MÁQUINAS


 

Siempre me pareció poco estimulante tener una máquina de contraria. Seguramente por eso no me atraen los casinos y me parece aburrido estar apretando botones para ganar o perder dinero. Alguien me dijo una vez que si jugaba y ganaba me iba a gustar, pero siento que puedo hacer cosas más entretenidas y productivas que mantenerme “en vilo” esperando que una máquina me de o quite monedas, unas cuantas o muchas. Sé que en todo el mundo las personas lo hacen y que hay negocios, inclusive ciudades que viven de ello. Los casinos no van conmigo, no me entretengo y prefiero leer, conversar o solo mirar a pararme o sentarme delante de una de esas máquinas tragamonedas (cuyo nombre lo dice todo).

Sé que pueden ser un tema de conversación entre aficionados que hablan de “máquinas duras o blandas” según sean estas dadivosas o no y de las aventuras vividas en las horas que les dedican. A mi me aburre el tema y no llego a entender bien la fascinación que a veces ejercen. En realidad todo aquello donde predomine el azar no me es muy afín, porque creo que la suerte no es tal, sino que se llama éxito y este no se aparece de la nada. El éxito se busca, se trabaja, se camina hacia él hasta que se llega, se lo obtiene. Un premio de sorteo no es despreciable ni tampoco el obtenido en una máquina de casino, sucede simplemente que los veo como un regalo y carentes de todo esfuerzo. Hay mucha gente que cambia su vida con los premios, pero me parece que lo que fácilmente llega suele irse de la misma manera.

Lo digo porque a veces escucho historias de personas que se suicidan porque jugaron hasta sus últimos centavos en una máquina y perdieron. ¿Tremendista? No.

¿Qué puede llevar a un hombre a gastar todo el dinero que posee en aras de la ilusión de tener más? De pronto la ambición, de pronto una falsa esperanza. Tal vez la desesperación de ver como se va acabando esa esperanza.

No lo sé. Estoy seguro que miles tendrán muy distintas respuestas, pero no siento que ninguna me convenza.

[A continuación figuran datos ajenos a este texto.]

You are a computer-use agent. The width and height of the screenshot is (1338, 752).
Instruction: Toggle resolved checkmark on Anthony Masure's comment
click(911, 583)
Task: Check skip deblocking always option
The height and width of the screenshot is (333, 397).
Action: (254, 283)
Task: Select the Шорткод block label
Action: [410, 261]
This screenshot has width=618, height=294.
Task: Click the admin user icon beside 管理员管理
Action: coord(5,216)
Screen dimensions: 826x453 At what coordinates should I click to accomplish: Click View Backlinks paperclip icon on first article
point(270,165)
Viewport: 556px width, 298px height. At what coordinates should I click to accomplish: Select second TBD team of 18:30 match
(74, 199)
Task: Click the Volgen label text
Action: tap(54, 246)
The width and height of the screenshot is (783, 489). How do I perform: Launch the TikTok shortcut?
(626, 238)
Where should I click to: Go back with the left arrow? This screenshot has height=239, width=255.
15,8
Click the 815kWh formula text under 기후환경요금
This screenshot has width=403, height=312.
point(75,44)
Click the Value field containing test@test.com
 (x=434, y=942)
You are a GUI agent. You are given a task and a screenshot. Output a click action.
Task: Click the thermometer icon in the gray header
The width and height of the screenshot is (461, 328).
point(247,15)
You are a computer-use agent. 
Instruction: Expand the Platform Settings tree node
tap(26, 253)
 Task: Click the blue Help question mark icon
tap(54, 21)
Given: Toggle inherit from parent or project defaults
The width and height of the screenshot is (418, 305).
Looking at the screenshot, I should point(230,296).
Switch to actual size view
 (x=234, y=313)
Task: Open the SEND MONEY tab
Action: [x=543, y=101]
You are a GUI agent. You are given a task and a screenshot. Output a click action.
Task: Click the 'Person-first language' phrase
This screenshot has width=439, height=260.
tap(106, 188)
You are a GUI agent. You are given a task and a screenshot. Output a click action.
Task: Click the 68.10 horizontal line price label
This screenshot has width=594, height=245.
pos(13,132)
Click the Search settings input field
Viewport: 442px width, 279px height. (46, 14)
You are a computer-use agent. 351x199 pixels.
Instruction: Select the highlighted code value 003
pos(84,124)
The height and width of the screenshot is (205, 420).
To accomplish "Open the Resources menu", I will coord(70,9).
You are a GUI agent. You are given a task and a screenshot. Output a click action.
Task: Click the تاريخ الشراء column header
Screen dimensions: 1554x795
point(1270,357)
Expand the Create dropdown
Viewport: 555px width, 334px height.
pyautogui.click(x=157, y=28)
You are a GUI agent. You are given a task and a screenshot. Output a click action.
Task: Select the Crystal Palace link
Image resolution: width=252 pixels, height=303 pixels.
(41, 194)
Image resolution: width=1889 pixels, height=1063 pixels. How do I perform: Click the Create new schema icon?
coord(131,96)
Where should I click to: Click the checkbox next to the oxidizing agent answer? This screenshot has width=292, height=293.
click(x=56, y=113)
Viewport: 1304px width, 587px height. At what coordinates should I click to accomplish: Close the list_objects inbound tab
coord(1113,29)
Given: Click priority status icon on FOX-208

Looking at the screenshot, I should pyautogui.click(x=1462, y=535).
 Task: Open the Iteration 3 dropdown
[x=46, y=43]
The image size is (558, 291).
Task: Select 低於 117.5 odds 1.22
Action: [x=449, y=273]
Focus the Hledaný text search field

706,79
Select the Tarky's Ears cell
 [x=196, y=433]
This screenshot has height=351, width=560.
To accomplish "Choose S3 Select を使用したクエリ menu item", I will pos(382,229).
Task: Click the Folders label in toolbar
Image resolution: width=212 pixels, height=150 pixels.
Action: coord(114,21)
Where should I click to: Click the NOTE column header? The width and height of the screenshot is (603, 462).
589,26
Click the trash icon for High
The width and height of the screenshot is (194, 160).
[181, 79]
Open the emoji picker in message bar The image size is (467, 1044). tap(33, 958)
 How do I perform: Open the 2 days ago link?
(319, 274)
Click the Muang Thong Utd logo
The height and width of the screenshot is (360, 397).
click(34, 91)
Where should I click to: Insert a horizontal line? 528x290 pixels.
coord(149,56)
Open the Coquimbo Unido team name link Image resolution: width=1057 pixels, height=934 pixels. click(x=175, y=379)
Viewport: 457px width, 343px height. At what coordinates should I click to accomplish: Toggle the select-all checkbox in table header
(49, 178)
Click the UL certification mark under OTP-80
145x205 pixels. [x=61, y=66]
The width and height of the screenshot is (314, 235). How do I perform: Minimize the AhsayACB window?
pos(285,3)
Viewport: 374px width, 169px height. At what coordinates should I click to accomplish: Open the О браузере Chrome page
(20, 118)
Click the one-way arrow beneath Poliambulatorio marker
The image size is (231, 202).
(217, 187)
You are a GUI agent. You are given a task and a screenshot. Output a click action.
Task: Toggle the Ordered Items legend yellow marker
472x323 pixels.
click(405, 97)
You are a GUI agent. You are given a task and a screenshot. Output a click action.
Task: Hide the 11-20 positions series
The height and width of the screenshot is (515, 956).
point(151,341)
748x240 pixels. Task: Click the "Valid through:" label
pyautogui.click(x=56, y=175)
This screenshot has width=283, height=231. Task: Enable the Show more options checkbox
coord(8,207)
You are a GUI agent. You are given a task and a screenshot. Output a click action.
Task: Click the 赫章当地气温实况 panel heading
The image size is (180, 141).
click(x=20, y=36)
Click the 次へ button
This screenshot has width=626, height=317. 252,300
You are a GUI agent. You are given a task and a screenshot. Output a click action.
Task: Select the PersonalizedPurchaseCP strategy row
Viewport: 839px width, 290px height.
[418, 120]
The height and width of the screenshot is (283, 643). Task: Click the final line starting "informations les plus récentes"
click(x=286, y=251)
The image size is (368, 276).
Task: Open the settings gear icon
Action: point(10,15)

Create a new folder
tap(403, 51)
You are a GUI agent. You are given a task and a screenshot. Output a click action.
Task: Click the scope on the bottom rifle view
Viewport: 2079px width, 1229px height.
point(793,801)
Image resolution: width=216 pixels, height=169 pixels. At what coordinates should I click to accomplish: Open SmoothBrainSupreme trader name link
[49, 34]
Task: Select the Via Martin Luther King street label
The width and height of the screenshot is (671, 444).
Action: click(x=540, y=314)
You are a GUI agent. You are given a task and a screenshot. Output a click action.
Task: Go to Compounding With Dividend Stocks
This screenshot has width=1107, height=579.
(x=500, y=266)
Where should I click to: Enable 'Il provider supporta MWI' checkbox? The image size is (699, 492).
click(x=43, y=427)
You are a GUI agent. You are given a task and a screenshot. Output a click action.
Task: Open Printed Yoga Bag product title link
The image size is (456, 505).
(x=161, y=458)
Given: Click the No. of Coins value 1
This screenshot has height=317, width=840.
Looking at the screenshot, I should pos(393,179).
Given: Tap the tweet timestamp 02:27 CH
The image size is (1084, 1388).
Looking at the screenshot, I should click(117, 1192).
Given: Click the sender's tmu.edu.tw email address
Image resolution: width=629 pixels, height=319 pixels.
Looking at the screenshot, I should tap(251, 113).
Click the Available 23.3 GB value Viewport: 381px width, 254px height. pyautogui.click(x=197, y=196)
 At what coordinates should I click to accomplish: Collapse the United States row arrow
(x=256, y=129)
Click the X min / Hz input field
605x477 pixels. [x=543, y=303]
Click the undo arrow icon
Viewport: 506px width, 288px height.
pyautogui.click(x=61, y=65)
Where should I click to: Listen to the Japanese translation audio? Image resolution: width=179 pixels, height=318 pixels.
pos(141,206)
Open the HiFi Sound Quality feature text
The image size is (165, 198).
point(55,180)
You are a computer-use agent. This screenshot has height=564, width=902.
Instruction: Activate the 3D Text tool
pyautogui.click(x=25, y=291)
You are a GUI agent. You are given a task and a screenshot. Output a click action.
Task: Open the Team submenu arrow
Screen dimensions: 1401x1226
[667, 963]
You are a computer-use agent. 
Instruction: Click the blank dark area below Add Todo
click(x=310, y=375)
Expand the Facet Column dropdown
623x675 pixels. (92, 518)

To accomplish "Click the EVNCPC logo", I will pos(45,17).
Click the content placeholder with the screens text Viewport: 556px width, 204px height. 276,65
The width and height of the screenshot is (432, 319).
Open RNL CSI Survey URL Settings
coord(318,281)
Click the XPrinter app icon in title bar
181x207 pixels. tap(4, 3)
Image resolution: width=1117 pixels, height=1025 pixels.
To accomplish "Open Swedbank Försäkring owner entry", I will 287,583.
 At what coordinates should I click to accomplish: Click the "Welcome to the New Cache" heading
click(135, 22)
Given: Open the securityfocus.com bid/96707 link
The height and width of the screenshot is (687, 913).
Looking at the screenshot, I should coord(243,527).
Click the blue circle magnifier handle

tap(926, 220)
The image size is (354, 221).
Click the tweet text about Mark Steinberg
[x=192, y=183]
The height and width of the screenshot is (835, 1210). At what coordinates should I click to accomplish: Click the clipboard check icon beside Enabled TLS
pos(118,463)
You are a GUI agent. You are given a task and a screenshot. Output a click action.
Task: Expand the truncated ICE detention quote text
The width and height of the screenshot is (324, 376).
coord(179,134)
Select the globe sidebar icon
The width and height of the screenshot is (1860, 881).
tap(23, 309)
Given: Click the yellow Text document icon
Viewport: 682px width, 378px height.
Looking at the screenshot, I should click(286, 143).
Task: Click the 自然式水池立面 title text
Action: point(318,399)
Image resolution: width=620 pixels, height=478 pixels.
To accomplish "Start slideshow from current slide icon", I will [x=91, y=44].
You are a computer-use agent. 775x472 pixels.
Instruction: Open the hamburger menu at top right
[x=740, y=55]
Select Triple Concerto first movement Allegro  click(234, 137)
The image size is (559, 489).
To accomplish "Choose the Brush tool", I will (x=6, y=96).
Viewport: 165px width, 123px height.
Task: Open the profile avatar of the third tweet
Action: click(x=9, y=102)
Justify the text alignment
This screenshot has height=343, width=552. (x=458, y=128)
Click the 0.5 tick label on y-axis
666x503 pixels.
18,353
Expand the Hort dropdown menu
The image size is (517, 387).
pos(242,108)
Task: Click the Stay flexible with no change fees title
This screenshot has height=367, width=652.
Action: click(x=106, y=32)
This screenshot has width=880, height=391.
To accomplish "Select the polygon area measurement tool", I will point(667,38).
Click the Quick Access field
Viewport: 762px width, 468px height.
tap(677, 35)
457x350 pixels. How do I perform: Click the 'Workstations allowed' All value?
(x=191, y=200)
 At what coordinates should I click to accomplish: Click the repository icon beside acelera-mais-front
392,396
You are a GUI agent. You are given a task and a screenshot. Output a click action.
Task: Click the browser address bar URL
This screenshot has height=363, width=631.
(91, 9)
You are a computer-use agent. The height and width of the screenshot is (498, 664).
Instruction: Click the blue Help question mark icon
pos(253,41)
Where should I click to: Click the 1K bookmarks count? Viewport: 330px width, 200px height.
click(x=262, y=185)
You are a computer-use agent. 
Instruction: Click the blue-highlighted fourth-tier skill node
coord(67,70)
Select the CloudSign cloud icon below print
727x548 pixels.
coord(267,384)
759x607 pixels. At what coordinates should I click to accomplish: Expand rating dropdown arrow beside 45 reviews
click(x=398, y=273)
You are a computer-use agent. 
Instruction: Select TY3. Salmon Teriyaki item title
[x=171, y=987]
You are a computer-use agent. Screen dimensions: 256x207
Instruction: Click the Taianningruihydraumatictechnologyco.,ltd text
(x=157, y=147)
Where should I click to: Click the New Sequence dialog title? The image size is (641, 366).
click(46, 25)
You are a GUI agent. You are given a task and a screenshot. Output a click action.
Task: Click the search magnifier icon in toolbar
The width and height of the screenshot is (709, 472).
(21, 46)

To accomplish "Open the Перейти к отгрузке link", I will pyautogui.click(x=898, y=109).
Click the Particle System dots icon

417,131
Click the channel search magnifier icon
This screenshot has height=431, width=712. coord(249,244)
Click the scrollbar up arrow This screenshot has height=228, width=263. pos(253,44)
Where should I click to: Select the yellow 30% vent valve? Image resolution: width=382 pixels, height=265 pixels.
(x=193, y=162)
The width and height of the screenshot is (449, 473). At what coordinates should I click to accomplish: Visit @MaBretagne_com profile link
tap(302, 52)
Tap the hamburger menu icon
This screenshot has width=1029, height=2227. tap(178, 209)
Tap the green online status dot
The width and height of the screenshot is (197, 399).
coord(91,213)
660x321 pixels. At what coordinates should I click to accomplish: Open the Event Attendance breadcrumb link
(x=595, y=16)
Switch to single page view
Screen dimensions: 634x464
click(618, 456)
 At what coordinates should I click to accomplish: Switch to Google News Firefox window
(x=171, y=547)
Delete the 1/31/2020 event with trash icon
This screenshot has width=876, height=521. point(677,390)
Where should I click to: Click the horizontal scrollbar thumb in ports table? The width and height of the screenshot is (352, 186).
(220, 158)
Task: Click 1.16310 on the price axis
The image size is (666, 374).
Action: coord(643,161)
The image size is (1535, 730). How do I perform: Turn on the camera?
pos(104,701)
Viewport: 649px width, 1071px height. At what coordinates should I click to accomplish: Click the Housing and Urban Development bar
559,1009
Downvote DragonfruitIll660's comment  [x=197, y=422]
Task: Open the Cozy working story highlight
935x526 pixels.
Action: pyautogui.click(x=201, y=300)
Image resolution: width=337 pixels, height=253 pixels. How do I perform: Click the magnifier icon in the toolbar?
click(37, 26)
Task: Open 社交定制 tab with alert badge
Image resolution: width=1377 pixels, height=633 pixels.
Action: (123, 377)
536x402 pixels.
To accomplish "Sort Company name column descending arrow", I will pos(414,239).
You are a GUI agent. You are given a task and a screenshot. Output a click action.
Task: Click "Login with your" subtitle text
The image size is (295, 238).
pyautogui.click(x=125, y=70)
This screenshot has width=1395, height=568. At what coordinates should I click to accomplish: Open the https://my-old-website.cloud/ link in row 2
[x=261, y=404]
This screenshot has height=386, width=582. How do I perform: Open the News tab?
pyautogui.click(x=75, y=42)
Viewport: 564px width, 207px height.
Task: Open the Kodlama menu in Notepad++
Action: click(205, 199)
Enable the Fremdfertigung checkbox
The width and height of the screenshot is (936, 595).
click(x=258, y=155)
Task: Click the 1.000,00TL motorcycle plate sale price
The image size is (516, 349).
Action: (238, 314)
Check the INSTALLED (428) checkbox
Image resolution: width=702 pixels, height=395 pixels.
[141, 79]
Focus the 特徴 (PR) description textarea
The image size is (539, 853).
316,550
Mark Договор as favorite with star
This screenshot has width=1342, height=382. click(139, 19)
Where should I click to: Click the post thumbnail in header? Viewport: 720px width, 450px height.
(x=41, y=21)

El jugador ha sido y es estudiado, sus pulsiones y motivos analizados. Su conducta observada. Sin embargo el azar ejerce su fascinación y nada de lo que se diga hace que de verdad se modifique una manera de actuar que puede llevar a la ruina total, una manera que muchas veces termina con la vida. No lo entiendo. Confieso que no entiendo el juego así, el derroche de adrenalina que implica y lo que generalmente acarrea. Y cuando digo que no entiendo, lo hago con los jugadores que definen su vida en un apretar de botones confiando en el azar.

Como dice el dicho: “Cada loco con su tema”.